Agentic AI is taking the cloud by storm. With cloud providers releasing their own agentic frameworks. AWS Has Bedrock AgentCore (which I experimented with during the 2025 Hackathon), GCP has one called Vertex AI, and Azure has Microsoft Agentic Framework. But what is Agentic work? When should you use it or not use it?
Let's start with what is Agentic. All Agents share the same high level features.
- Perception: They use data to identify problems. Like receiving input from an alert then looking up system specs in a database.
- Autonomy: Agents work without human input toward a goal. This could be completing a transaction, fixing a bug, or writing new code.
- Adaptability: Agents can respond to unexpected input or requests without needing to be told what to do.
Some people put in other parts like learning or collaboration. But I see these as sub sets to the main three.
We know what Agents are but where do we use them. Agents, as described above, are designed to be complex autonomous problem solvers. Which means they could, theoretically, be used everywhere and I have heard people say this. I strongly disagree.
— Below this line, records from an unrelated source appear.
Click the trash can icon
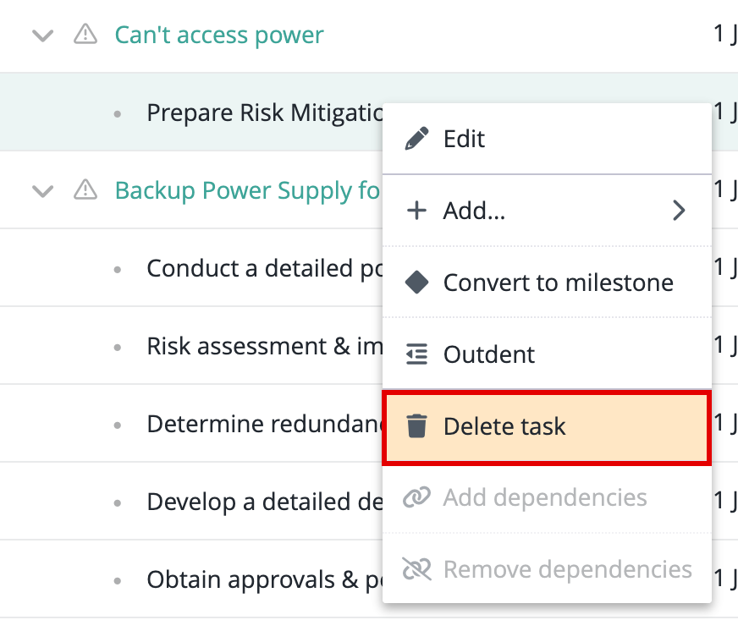 (416, 426)
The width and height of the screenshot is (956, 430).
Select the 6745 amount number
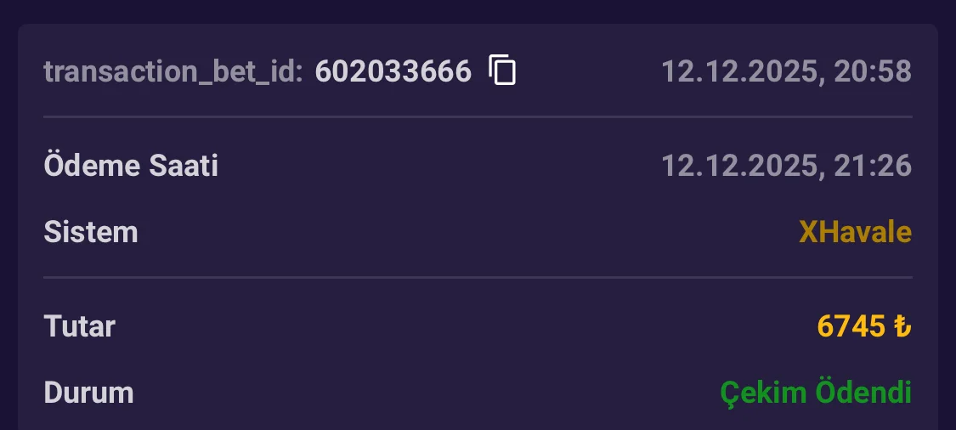click(851, 325)
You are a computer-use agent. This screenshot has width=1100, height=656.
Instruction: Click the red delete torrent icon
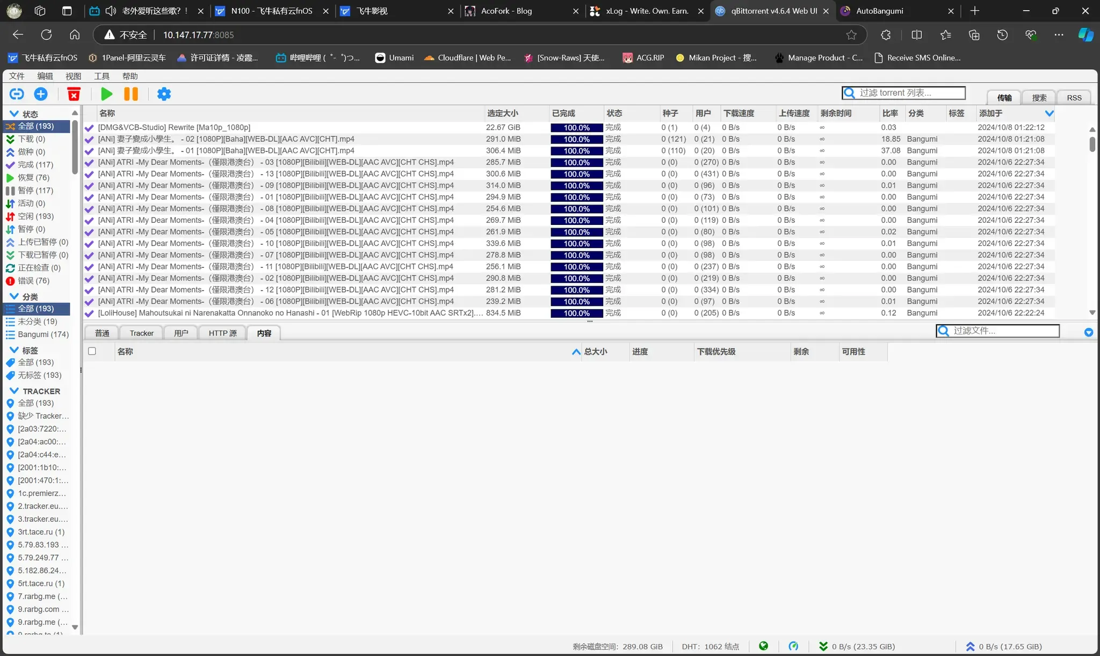point(74,94)
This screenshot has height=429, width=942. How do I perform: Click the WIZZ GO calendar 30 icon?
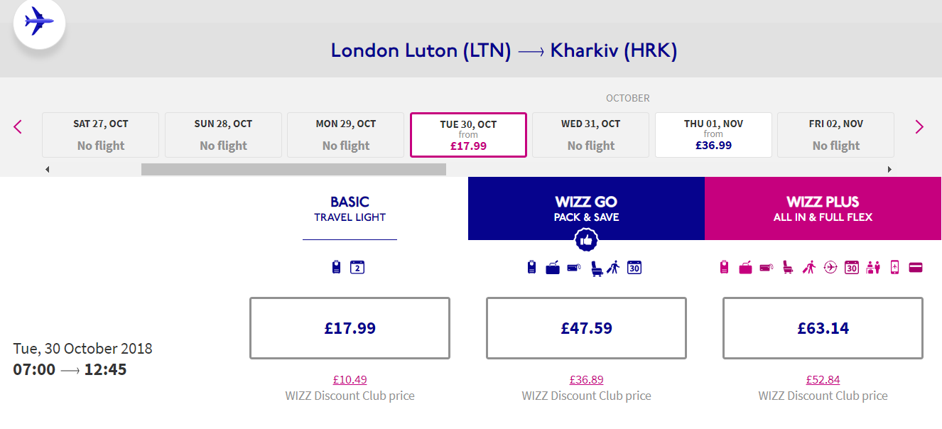click(x=634, y=268)
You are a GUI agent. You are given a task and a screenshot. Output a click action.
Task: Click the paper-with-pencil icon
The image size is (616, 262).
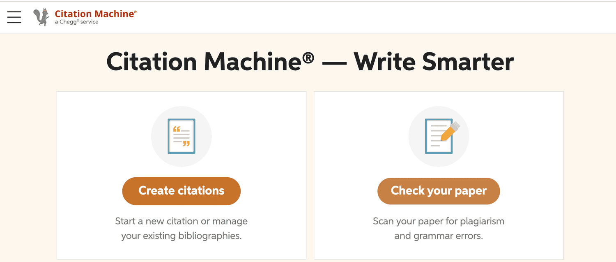(441, 136)
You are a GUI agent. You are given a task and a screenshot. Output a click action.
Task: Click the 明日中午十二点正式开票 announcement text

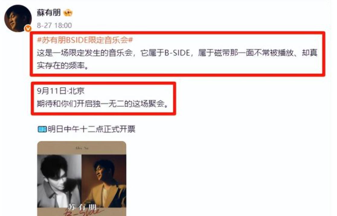[x=92, y=129]
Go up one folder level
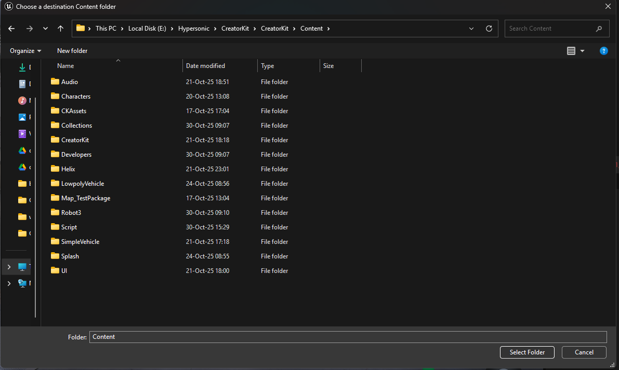The width and height of the screenshot is (619, 370). [x=60, y=29]
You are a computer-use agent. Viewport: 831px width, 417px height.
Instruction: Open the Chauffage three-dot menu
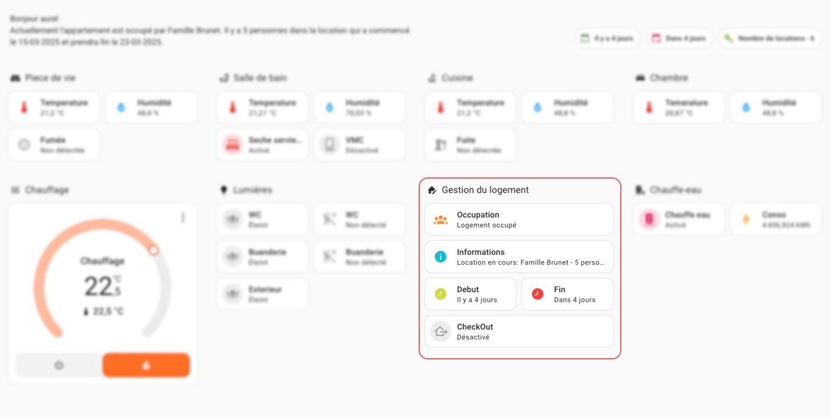coord(183,217)

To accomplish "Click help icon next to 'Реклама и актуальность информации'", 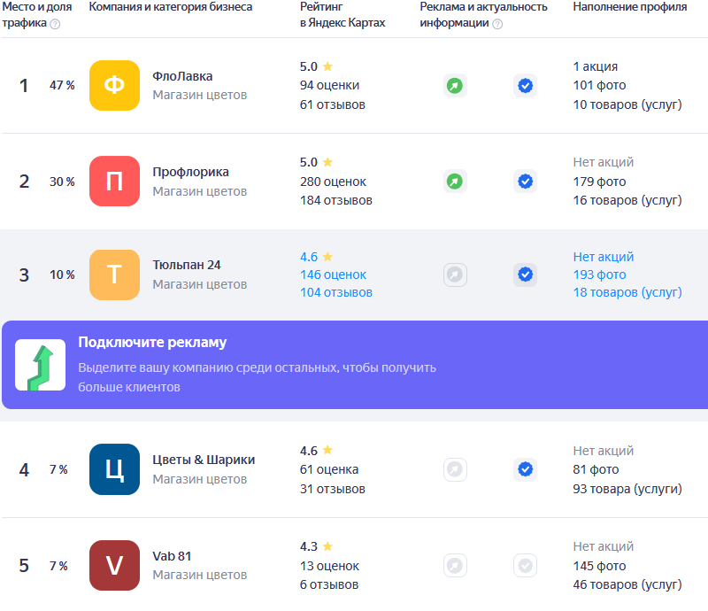I will pyautogui.click(x=497, y=24).
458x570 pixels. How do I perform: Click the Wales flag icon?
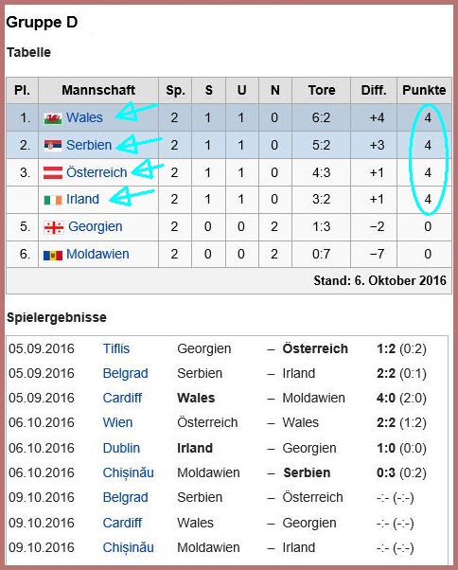[53, 118]
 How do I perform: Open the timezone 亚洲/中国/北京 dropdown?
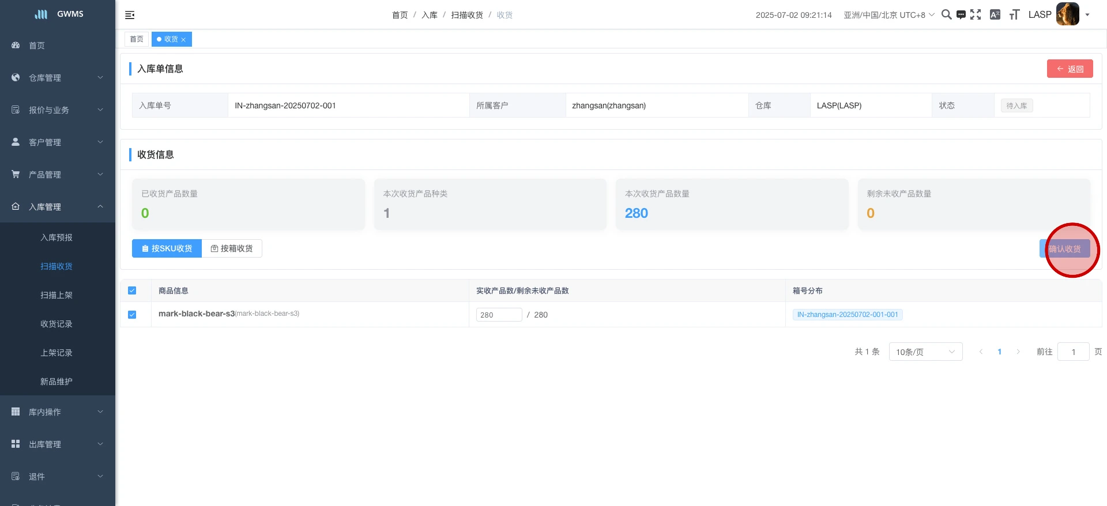[888, 15]
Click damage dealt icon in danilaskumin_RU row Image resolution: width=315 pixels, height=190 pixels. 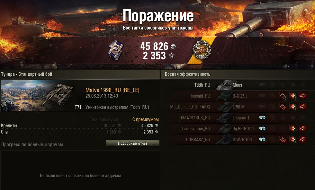click(293, 129)
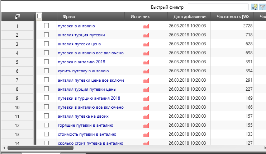266x154 pixels.
Task: Click the 'Источник' column header
Action: point(140,16)
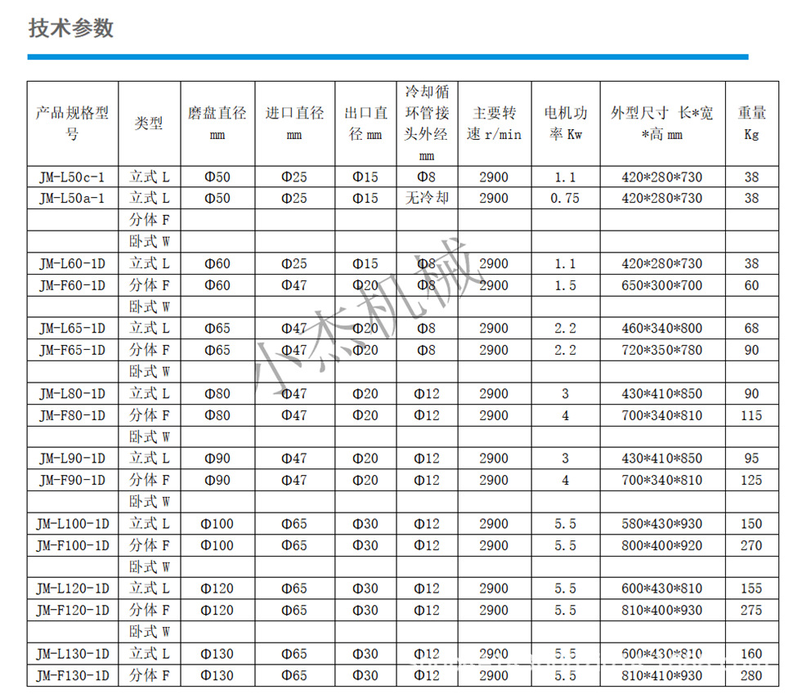Click the 电机功率 Kw column header

click(566, 123)
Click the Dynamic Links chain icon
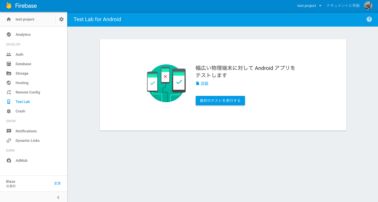This screenshot has width=378, height=202. click(x=9, y=140)
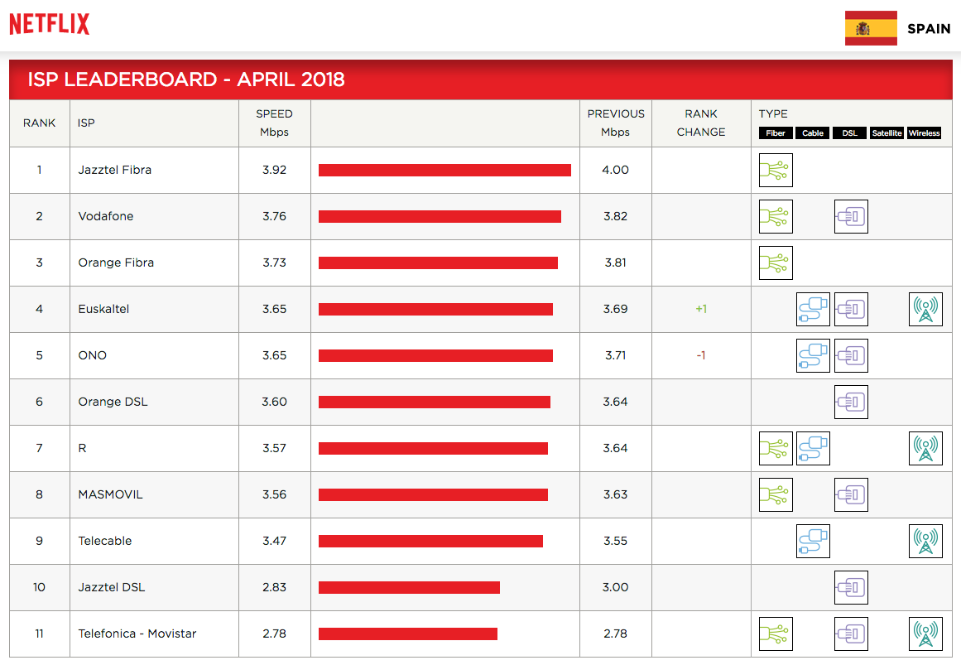Click the RANK CHANGE column header
The width and height of the screenshot is (961, 665).
pos(700,123)
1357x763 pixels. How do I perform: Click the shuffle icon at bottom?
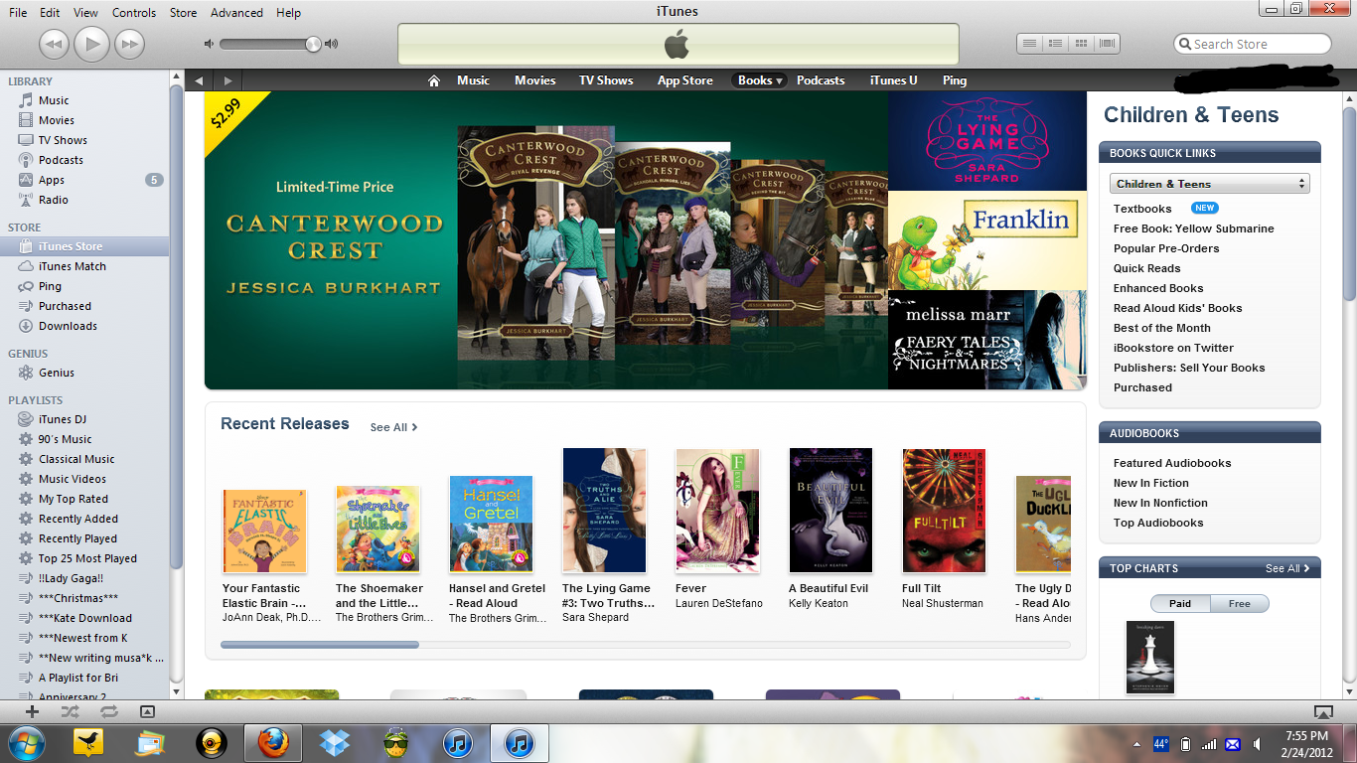click(x=70, y=711)
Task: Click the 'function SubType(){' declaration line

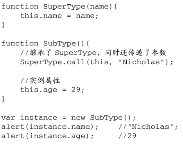Action: (x=45, y=43)
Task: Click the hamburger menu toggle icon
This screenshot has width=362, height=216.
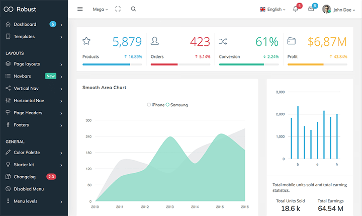Action: click(80, 9)
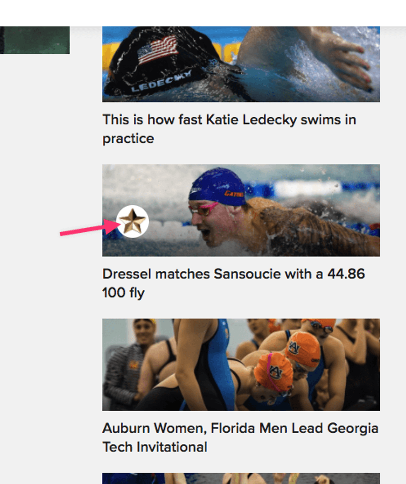Open the dark green image at left edge
Image resolution: width=406 pixels, height=484 pixels.
click(x=35, y=40)
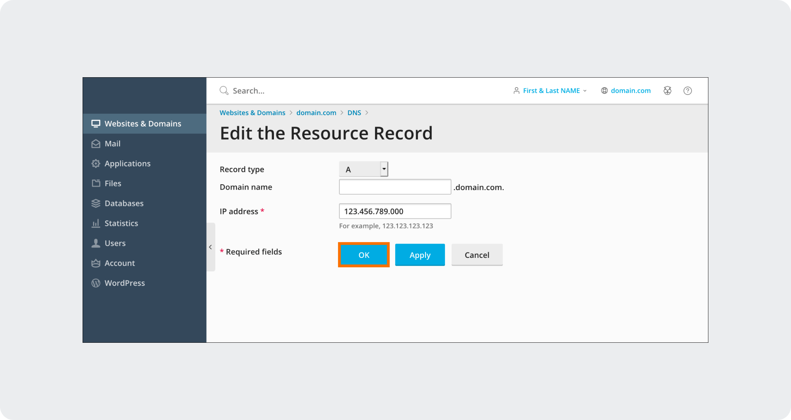This screenshot has height=420, width=791.
Task: Click the Databases stack icon
Action: (x=96, y=203)
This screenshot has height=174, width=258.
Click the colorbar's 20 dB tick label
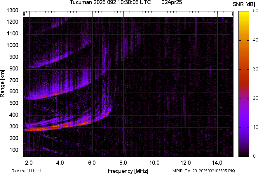(x=256, y=98)
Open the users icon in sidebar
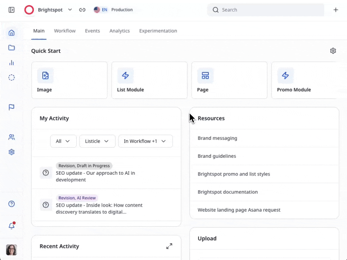The width and height of the screenshot is (347, 260). 12,137
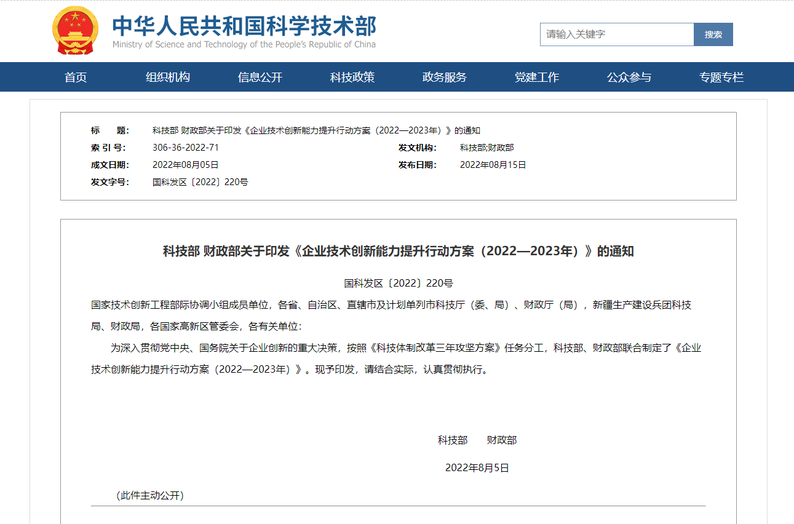Image resolution: width=794 pixels, height=524 pixels.
Task: Click the issuing agency value 科技部;财政部
Action: click(x=487, y=148)
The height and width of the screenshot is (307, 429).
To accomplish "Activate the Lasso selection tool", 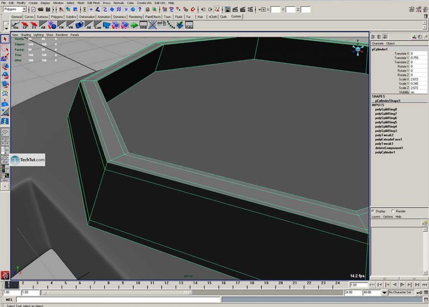I will pos(5,48).
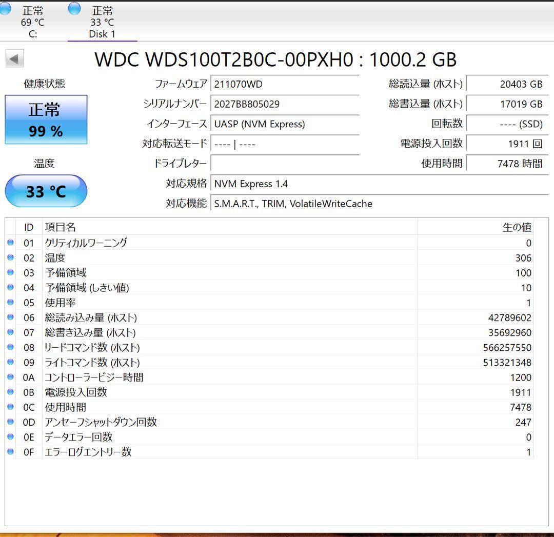
Task: Click the back arrow navigation icon
Action: click(x=15, y=58)
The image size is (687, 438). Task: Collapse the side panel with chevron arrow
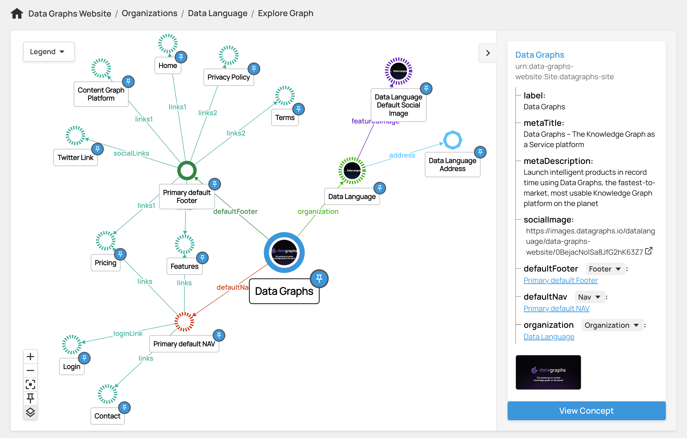pos(488,53)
If you have a simple problem, that is procedural, well defined, and repeatable you probably want to use a traditional programming approach. These problems are easy to code but can be harder to get an agent to format everything you want just so. These could make great tools for your agent but I argue they should not themselves be directed by an agent. Good examples of these are::
- Writing known formats to a database.
- Simple logic that doesn’t need to change.
- Verification of facts
- High stakes decisions
Agents thrive in the inverse of this. Especially when inputs are unknown and the logic is complex, but you have a clear goal or goals that you want to achieve.
- Customer service agents
- Programming - in particular drafting new features/prototypes
- Triaging
- When an action is better than no action
Agentic AI is a powerful tool in the developers belt now, but it is not a magic hammer that can fix every problem.